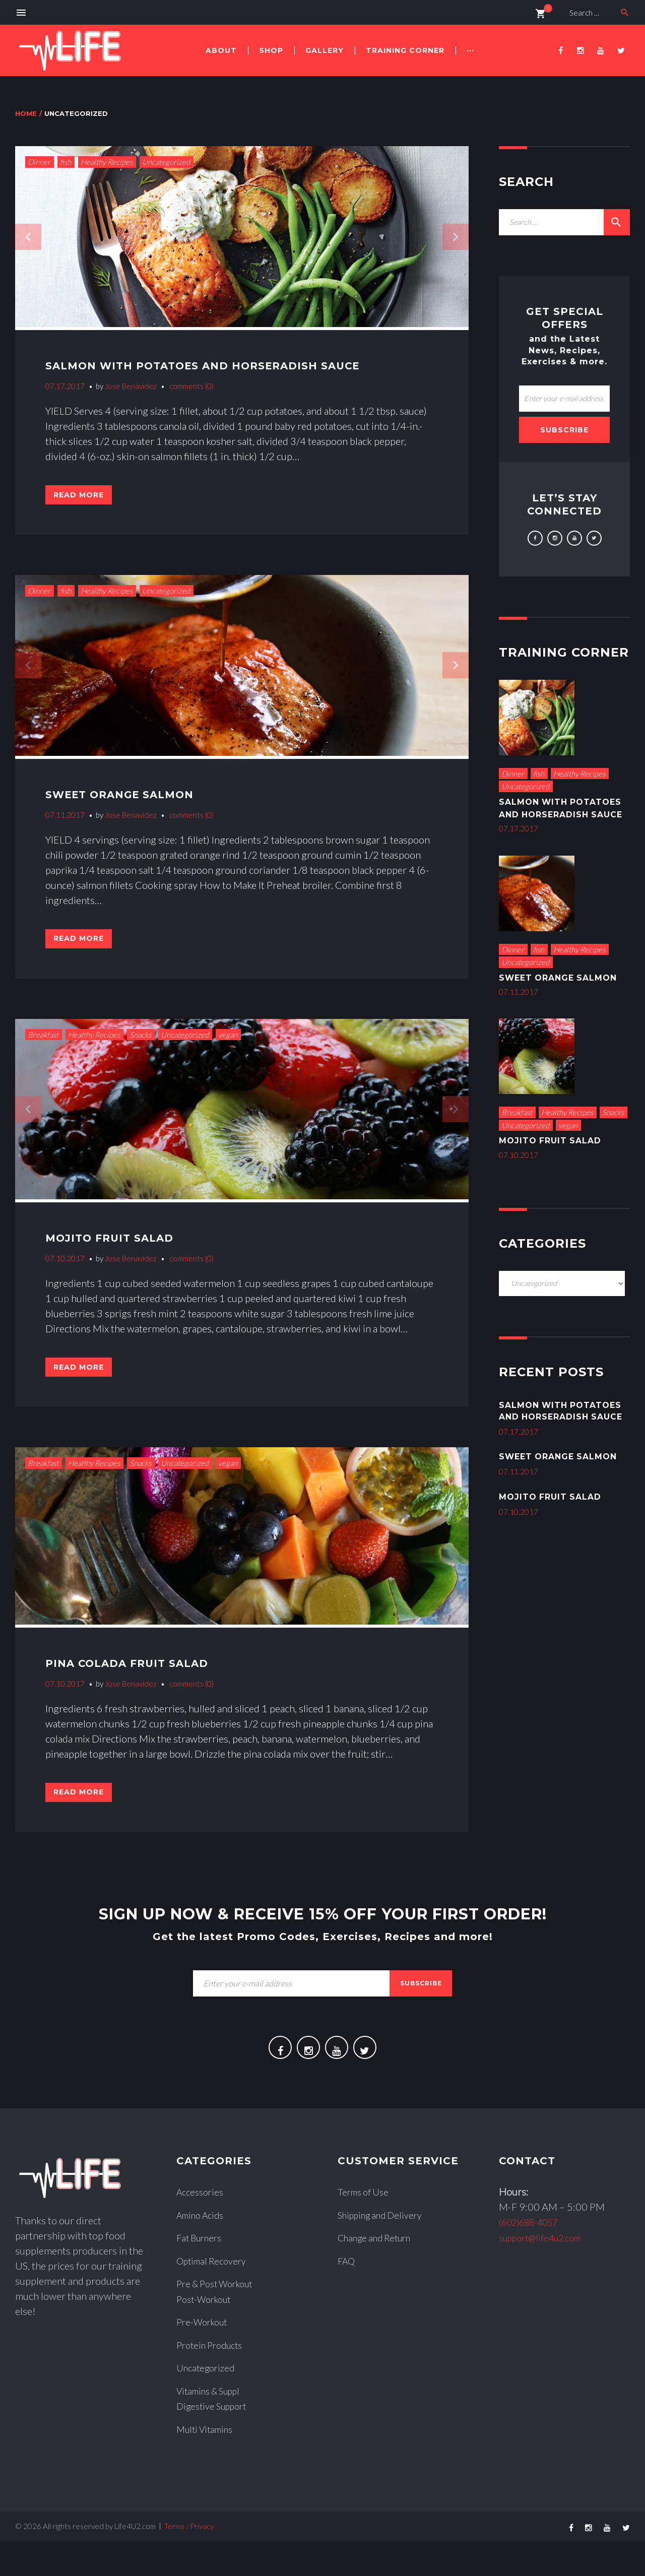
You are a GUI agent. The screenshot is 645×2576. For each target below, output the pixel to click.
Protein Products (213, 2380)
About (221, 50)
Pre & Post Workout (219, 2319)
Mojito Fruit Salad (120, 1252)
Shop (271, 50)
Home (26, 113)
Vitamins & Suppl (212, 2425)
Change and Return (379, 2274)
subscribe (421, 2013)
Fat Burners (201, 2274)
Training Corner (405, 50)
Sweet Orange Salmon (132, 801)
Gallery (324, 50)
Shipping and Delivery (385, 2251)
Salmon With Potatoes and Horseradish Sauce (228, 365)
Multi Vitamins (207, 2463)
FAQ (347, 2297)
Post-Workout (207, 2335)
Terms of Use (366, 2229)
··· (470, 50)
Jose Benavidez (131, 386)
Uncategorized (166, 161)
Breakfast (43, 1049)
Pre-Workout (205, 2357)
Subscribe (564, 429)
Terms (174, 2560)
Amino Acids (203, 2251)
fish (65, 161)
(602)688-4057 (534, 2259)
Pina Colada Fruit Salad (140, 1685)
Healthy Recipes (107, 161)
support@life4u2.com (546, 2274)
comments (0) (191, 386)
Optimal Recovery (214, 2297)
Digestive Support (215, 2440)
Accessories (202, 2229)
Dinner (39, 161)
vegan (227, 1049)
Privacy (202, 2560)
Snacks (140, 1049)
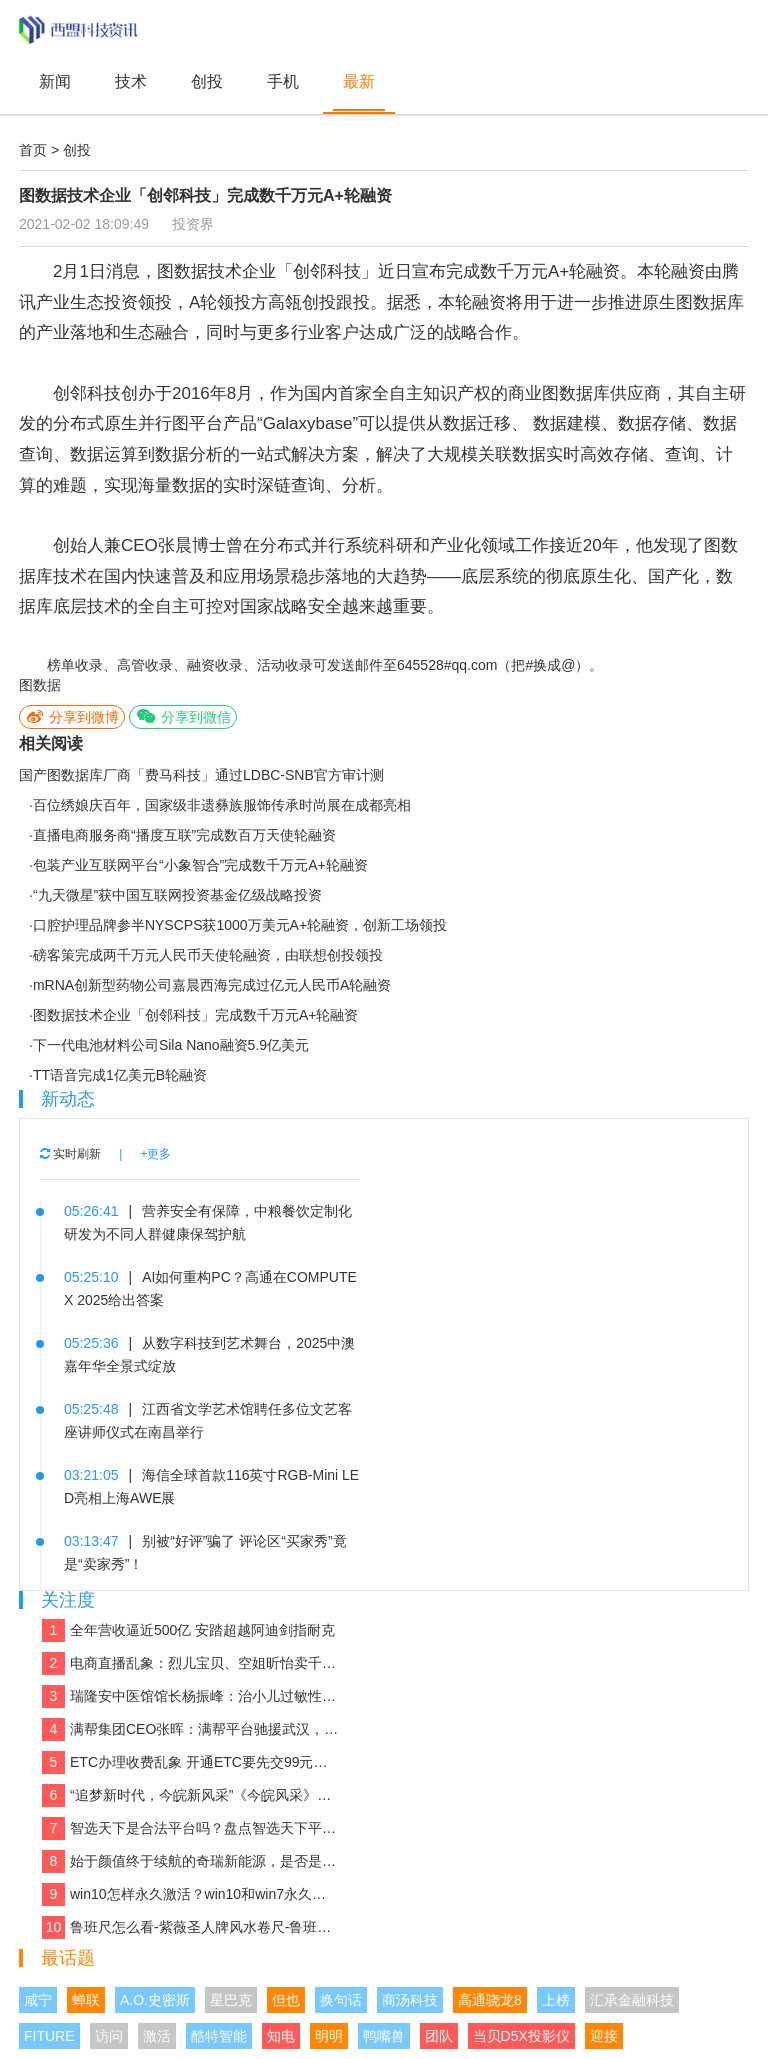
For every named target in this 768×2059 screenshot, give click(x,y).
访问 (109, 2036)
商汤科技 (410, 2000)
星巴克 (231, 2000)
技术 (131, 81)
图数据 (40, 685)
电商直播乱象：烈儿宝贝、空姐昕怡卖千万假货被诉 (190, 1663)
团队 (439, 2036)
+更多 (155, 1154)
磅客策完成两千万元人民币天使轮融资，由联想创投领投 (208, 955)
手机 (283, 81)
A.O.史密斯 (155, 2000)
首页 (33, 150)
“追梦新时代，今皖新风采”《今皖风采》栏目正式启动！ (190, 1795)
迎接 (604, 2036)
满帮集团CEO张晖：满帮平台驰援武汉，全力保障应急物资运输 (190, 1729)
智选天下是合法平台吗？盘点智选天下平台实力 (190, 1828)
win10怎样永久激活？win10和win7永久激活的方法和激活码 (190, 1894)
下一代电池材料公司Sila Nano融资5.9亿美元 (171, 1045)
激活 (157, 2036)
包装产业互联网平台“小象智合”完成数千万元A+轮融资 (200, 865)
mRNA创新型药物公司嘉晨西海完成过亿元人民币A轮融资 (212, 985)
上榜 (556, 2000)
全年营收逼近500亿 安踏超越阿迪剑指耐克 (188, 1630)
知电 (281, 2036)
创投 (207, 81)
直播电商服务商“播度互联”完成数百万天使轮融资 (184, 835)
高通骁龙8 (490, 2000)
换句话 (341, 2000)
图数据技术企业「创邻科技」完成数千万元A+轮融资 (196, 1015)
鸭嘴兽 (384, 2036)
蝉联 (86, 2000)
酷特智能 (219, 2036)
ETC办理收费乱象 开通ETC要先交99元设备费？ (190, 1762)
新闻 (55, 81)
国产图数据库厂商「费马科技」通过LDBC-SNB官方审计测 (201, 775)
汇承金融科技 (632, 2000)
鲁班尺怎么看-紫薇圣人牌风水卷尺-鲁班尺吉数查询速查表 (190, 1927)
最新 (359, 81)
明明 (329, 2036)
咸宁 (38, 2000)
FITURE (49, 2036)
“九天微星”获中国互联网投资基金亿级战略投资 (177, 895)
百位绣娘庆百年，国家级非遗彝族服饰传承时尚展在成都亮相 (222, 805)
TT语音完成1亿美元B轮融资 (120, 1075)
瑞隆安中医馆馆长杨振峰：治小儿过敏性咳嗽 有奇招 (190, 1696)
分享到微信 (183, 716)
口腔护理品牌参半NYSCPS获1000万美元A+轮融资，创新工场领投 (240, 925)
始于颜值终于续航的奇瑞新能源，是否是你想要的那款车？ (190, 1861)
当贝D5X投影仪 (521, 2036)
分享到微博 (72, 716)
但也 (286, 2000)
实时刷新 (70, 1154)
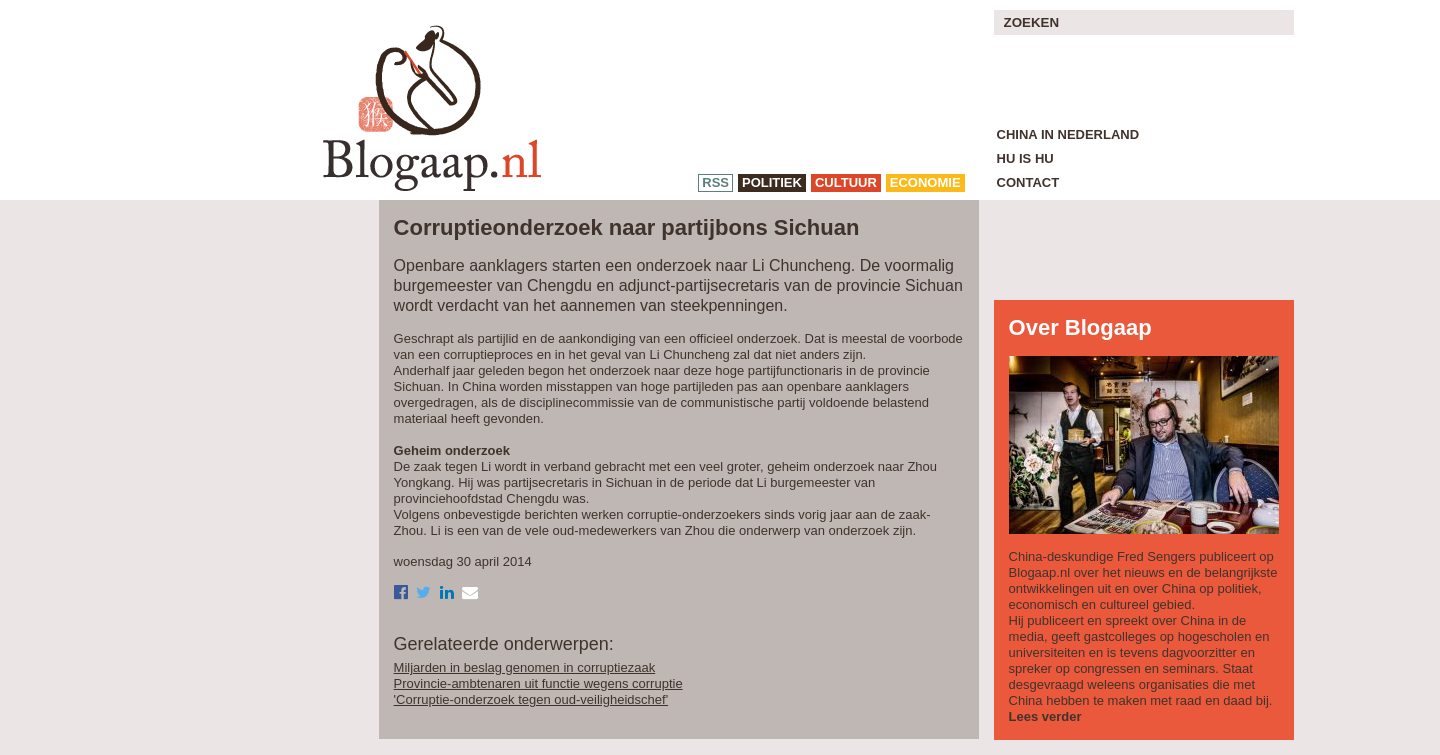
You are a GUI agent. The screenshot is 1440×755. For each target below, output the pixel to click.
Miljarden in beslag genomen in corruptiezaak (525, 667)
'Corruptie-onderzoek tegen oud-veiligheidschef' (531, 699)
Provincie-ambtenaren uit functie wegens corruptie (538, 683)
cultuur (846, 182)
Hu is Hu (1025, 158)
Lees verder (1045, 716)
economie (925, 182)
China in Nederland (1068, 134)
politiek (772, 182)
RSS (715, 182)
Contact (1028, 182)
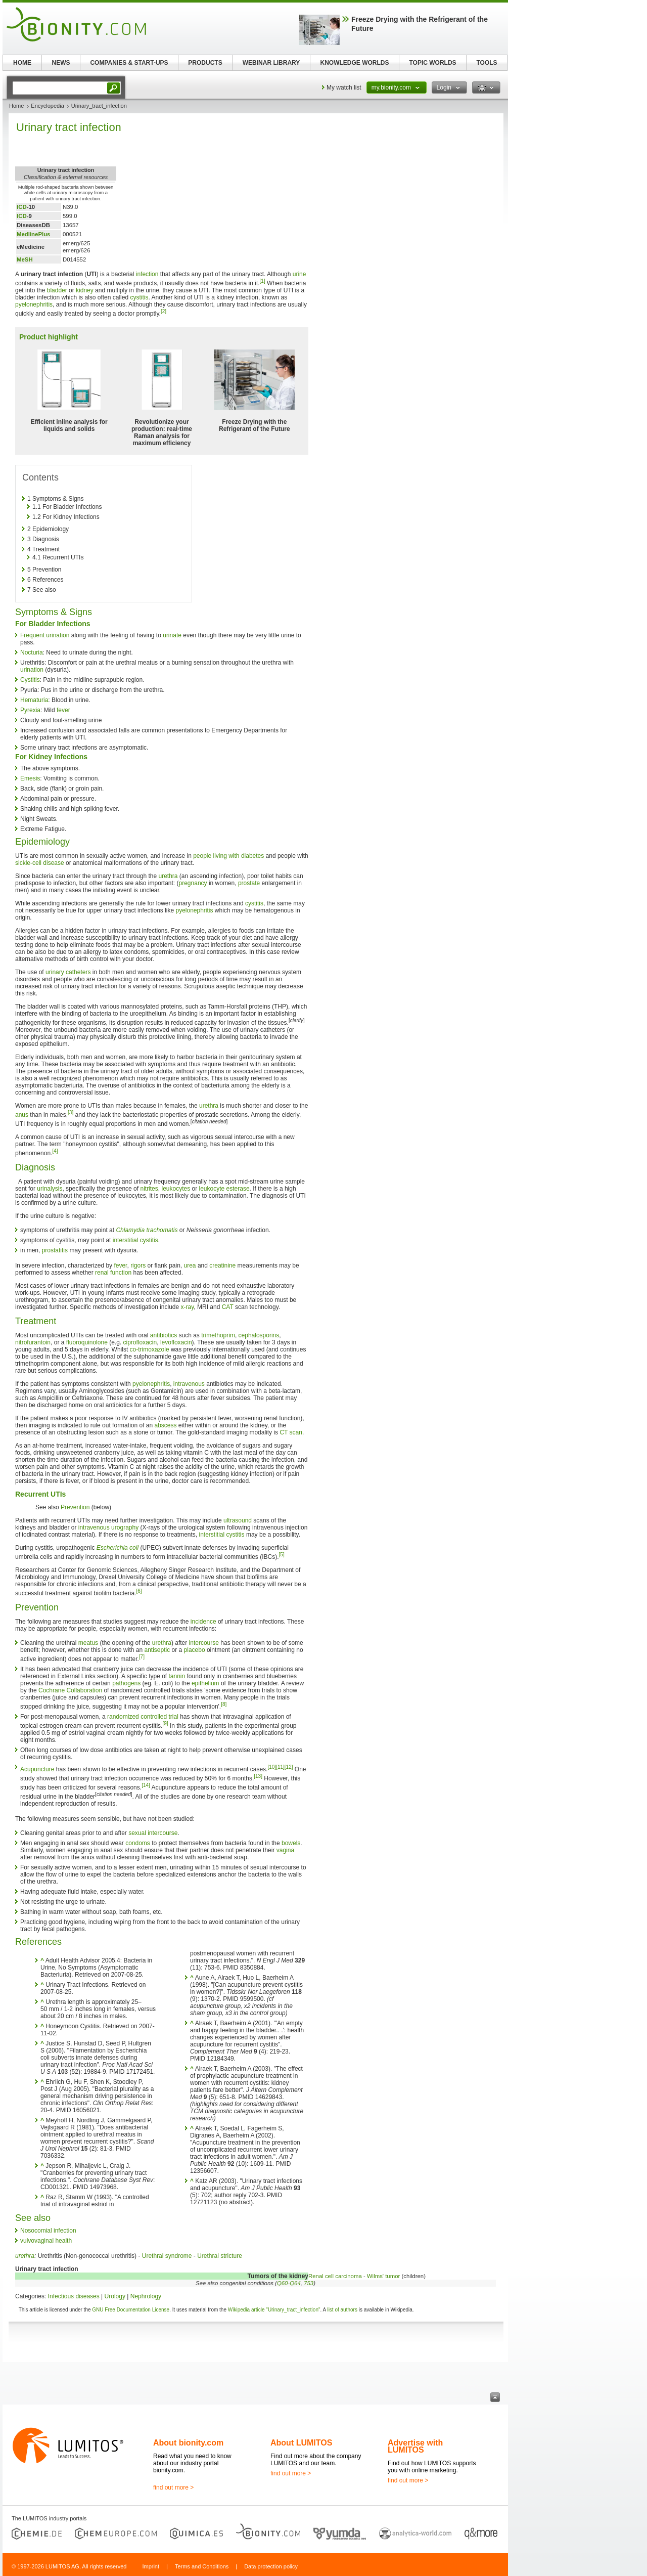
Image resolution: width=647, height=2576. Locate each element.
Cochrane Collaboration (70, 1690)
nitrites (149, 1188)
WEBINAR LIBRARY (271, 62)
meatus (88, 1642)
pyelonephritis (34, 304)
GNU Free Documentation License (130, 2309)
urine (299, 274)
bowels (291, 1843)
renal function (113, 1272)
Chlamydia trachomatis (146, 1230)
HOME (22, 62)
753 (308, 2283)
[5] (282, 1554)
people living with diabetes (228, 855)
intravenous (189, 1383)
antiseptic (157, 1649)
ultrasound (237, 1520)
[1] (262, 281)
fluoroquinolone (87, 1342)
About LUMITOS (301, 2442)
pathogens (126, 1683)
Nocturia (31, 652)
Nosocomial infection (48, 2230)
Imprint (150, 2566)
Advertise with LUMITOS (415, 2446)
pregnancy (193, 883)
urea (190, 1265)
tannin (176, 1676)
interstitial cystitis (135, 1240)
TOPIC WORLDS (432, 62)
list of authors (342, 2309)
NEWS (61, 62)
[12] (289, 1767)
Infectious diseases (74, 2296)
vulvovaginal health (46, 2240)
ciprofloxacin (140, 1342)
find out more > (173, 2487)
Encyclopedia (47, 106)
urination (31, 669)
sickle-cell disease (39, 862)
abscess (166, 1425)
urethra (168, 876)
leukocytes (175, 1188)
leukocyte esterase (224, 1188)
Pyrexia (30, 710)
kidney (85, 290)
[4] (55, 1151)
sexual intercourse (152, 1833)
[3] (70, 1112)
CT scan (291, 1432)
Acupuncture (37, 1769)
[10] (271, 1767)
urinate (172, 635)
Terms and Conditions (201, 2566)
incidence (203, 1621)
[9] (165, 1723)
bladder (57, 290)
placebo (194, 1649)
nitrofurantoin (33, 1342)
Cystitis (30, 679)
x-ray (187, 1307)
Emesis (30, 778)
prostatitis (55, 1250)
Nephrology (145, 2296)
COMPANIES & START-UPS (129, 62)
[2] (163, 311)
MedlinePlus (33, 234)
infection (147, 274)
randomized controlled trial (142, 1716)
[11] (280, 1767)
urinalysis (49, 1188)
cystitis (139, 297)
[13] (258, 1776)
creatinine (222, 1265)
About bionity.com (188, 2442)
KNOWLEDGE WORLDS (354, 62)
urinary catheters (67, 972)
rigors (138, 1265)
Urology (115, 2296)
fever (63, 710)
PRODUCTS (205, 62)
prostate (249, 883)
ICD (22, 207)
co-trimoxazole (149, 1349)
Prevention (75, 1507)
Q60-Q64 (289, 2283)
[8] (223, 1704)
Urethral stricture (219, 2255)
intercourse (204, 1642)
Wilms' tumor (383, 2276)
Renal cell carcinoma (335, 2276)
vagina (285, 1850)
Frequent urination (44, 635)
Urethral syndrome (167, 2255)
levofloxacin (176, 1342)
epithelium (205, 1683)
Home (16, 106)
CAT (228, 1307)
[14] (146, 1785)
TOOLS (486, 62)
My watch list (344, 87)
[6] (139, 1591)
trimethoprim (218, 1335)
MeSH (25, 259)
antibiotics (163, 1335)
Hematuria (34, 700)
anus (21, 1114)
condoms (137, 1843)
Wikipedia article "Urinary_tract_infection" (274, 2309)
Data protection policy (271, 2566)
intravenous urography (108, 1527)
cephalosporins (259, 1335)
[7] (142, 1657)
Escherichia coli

----

[Task instructions] Work out how many lines in the records above hold the string "target", then give only that count.

[Result of the task] 3